Smith got an email from one of the jurors saying that the juror had “something that might help your appeal” on Saturday evening.

Smith brought it to the attention of the court, he said, as “this particular juror” was “crying” after a recess, which he and Corrine Brown noted.

“The juror reached out with some information,” Smith said, and he would like to talk to the juror and find out what was going on.

Prosecutor A. Tysen Duva said that at this point, the court should do nothing, given court rules barring testifying about jury deliberations afterwards, and given that this retroactive testimony could be “extraneous, prejudicial information” and likely would be inadmissible after the fact – an attempt to undermine an unpopular verdict.

“If we ever get to that point where the court permits such an interview,” Duva said, it would happen in open court.

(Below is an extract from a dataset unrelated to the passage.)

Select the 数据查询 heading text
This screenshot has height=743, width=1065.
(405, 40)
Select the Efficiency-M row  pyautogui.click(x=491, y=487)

“At this point, we don’t know what motivated the juror to reach out to Mr. Smith,” the prosecutor added.

Smith wanted to interview the juror nonetheless, as the juror reached out “after the events of previous jurors took place.”

Smith’s theory: the internal juror dynamics could be the issue … as could be “outside interference.”

“At least at a minimum, I should be able to have an interview,” Smith said.

Corrigan noted such exceptions are “rare,” with “well-stated grounds.”

“I am disinclined at the moment to think those legal grounds are present,” Corrigan said, inviting a written motion (“a more detailed brief with case law”) from Smith that could make the argument more salient.

Smith also pressed to allow Corrine Brown to talk to the media, which led Corrigan to note that any restrictions no longer exist.

“There is no legal restriction on you talking to the media,” Corrigan said to the former Congresswoman.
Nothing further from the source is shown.